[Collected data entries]
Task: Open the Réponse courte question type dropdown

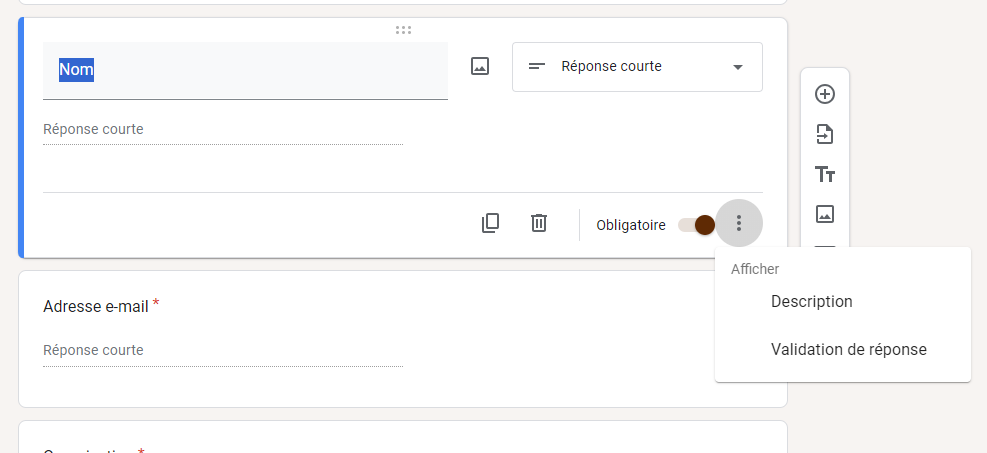Action: pos(636,67)
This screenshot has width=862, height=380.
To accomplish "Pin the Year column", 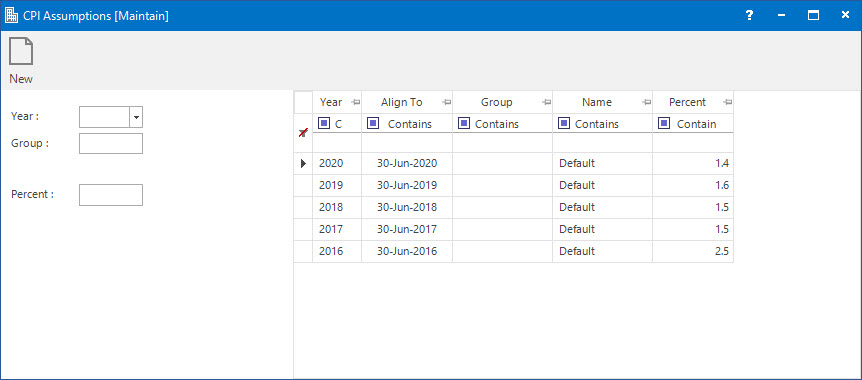I will pos(355,102).
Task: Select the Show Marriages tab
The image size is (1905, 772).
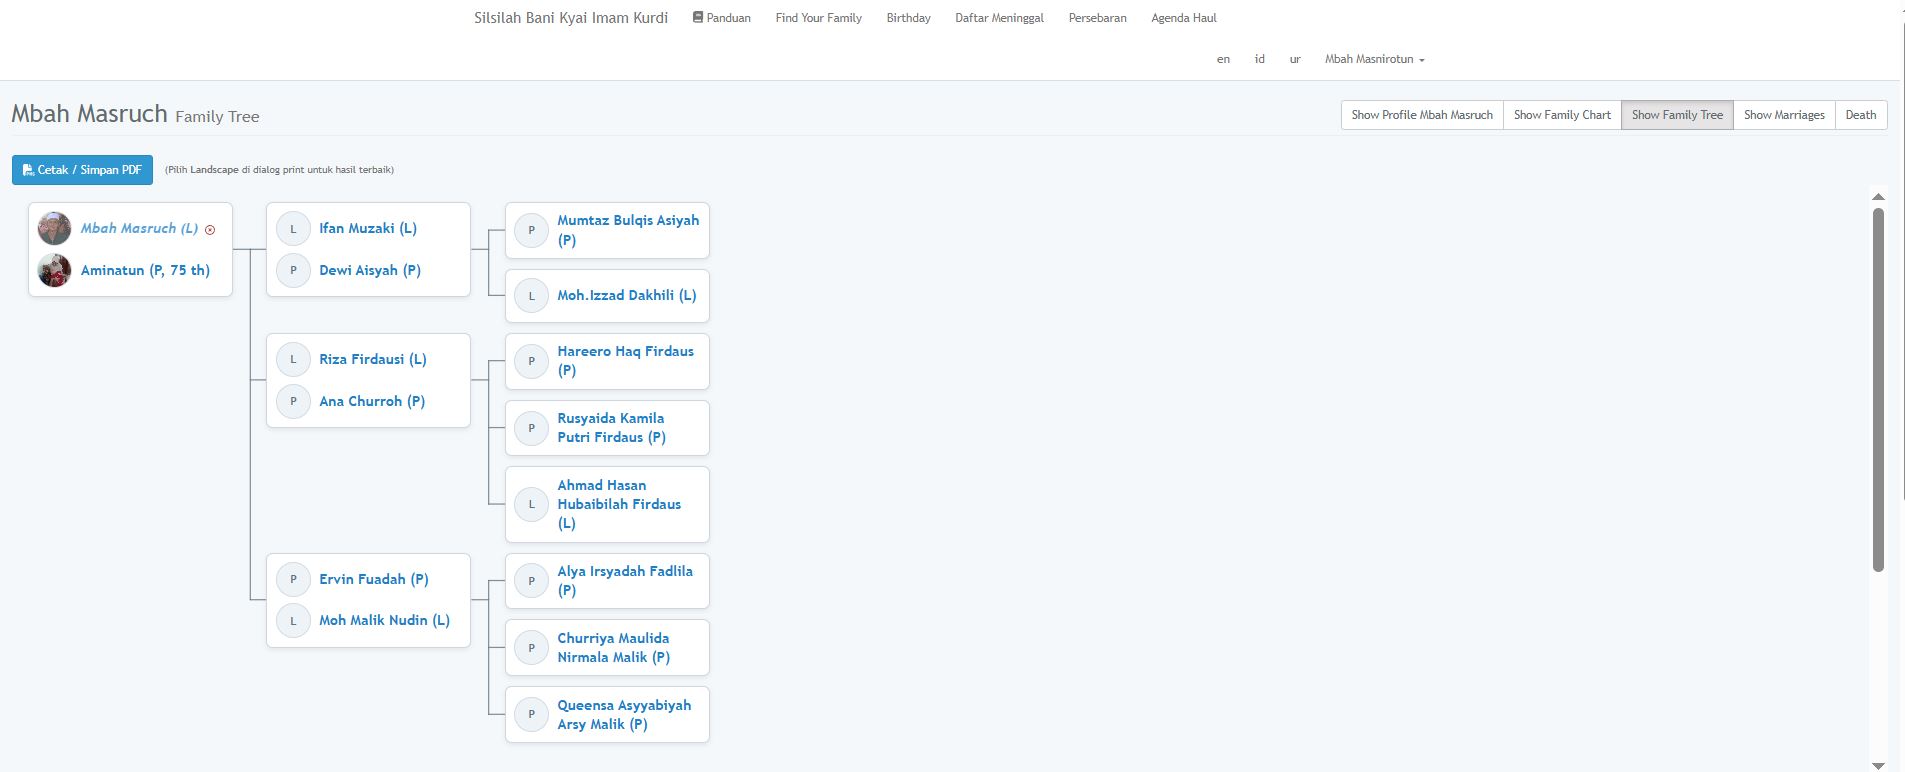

What is expected:
Reproduce the lines from the one with "Task: Select the Show Marriages tab" through the end of the data, keeping both end lines, adding nothing, and dropping any pictures.

Response:
Task: Select the Show Marriages tab
The image size is (1905, 772).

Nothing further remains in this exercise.